In this section will will deploy a https://huggingface.co/ibm-granite/granite-3.0-8b-instruct[Granite 3.0 8B Instruct] model using vLLM.

For our Model Server we will be deploying a vLLM instance using a model packaged into an OCI container with ModelCar.

[NOTE]
====
ModelCar is Tech Preview as of OpenShift AI 2.14.
ModelCar is a great option for smaller models like our 8B model. While it is still a relatively large container (15Gb) it is still reasonable to easily pull into a cluster.
Treating the model as an OCI artifact allows us to easily promote the model between different environments using customers existing promotion processes. By contrast, dealing with promoting models between S3 instances in different environments may create new challenges.
====

== Creating the vLLM Instance

# Instructions for setting up vLLM instance with granite using oci
Since we are using a ModelCar container to deploy our model instead of S3, we will need to deploy the resources without the OpenShift AI Dashboard.

. To start, With the `redhat-ods-applications` namespace selected, navigate to Developer perspective in the OpenShift Web Console. From the `+Add` page, select `All Services`.

image::01-add-catalog.png[Add Catalog]

. Search for `vLLM` and select the `vLLM ServingRuntime for KServe` template

image::01-select-template.png[Select Template]

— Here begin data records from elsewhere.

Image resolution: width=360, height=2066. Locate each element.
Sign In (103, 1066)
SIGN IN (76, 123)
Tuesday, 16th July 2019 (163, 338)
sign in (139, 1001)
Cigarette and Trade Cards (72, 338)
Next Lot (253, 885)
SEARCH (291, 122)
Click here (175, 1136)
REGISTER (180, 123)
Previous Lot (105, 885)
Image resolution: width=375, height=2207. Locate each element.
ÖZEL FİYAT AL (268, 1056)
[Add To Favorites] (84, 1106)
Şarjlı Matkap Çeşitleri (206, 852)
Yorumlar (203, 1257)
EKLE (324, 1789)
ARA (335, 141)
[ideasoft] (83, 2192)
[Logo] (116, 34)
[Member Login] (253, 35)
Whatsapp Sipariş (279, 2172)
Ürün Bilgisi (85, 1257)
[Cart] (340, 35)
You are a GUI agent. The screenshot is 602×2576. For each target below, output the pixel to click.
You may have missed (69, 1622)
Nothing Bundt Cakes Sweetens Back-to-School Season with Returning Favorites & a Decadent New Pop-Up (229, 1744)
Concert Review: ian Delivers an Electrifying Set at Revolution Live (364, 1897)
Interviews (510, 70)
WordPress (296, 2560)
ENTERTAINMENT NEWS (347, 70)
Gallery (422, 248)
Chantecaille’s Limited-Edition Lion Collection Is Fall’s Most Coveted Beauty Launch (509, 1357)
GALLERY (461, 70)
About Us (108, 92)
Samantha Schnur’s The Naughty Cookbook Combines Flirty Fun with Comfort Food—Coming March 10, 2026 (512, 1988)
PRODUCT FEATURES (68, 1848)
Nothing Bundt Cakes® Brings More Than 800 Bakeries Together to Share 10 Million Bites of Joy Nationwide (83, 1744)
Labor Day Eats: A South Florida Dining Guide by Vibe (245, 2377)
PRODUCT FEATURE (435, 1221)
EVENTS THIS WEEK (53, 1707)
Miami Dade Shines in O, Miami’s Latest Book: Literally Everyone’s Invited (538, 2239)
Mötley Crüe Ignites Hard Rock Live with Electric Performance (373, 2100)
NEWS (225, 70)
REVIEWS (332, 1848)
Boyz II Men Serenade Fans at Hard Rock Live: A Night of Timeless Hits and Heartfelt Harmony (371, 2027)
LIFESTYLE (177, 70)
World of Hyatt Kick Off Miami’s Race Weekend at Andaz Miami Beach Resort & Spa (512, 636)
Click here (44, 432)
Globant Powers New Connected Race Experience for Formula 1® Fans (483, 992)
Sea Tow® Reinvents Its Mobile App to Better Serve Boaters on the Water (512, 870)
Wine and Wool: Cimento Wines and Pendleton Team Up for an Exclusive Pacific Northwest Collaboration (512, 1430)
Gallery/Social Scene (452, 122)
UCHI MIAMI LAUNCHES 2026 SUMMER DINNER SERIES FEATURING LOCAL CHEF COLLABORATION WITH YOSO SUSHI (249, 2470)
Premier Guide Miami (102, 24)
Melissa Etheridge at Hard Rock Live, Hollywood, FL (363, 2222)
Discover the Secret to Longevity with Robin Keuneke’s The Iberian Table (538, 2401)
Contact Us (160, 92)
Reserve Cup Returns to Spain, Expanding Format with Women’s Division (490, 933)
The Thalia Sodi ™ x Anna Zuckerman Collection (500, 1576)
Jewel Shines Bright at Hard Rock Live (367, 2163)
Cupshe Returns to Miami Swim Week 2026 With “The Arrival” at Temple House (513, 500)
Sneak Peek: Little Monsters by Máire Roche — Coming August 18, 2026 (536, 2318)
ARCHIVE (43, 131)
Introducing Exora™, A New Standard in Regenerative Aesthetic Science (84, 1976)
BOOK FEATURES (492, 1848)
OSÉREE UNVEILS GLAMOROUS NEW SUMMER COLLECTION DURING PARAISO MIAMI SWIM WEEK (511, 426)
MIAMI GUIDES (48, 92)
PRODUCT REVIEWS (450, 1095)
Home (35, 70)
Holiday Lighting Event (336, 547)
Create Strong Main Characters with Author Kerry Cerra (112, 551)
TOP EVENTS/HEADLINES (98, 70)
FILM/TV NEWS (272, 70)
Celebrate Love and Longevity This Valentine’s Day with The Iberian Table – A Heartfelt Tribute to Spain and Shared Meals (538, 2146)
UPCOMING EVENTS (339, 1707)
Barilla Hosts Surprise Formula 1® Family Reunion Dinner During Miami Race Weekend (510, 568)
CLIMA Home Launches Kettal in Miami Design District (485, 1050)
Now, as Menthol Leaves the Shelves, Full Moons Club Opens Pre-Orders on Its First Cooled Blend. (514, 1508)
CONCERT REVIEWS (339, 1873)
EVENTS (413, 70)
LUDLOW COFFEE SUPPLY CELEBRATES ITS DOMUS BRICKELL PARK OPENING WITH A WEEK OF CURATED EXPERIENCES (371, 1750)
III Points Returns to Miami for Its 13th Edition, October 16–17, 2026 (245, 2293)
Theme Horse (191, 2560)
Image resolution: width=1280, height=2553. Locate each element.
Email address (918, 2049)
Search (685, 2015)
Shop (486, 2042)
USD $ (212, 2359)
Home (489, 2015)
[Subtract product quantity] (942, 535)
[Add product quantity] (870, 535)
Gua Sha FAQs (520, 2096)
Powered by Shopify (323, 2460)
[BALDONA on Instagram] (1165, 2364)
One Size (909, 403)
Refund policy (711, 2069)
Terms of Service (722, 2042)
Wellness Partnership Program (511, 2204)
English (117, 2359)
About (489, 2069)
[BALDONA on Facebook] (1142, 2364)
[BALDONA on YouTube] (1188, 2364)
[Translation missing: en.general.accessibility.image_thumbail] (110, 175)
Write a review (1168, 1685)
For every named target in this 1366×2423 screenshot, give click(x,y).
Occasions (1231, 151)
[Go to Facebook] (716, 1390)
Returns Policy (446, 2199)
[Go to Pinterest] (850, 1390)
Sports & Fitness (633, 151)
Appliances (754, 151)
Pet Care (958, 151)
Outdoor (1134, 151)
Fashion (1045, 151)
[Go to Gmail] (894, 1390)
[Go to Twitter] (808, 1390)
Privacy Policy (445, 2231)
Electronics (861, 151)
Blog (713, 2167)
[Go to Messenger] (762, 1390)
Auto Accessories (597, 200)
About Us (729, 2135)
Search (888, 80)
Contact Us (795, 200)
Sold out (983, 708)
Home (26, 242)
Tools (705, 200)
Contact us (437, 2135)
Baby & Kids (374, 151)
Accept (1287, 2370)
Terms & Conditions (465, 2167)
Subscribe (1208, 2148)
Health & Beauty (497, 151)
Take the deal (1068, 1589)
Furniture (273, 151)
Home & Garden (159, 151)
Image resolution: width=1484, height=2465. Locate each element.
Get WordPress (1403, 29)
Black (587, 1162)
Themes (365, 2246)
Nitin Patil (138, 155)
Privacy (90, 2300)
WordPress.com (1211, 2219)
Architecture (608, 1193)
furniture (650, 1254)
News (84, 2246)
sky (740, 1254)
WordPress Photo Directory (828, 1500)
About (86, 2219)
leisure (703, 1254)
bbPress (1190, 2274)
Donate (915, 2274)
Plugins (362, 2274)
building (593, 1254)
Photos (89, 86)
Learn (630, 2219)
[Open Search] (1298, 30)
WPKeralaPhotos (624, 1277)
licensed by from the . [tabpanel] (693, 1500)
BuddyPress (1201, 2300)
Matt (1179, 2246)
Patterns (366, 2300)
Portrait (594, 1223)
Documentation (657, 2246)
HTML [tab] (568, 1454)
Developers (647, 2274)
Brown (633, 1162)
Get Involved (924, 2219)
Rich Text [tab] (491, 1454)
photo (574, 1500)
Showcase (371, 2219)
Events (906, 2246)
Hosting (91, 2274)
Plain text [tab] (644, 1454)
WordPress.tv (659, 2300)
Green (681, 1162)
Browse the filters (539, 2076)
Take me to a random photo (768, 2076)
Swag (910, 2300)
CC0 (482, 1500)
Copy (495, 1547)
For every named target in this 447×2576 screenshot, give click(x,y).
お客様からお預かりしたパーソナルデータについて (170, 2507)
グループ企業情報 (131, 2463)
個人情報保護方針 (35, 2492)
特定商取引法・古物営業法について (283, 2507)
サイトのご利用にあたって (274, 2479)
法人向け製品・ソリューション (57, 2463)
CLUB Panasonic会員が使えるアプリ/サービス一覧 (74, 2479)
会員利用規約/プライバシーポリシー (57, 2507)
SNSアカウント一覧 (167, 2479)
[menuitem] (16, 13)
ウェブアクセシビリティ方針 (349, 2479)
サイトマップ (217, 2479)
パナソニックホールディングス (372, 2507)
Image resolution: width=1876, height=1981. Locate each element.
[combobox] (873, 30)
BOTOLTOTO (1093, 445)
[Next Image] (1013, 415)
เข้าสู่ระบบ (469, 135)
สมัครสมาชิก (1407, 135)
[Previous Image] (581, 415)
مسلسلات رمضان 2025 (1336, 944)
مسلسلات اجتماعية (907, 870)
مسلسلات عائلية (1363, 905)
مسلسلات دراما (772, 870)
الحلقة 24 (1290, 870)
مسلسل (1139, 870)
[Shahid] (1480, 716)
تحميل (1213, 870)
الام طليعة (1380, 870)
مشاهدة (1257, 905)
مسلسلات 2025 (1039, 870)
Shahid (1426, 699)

. Choose to `Instantiate Template`. Select the `composer-ai-apps` project and click `Create`

image::01-instantiate-template.png[Instantiate Template]

The vLLM ServingRuntime for KServe `Template` is the same template that the OpenShift AI Dashboard uses when deploying a new instance. Unlike the Dashboard though, the template with just create the `ServingRuntime` object and not the `InferenceService`.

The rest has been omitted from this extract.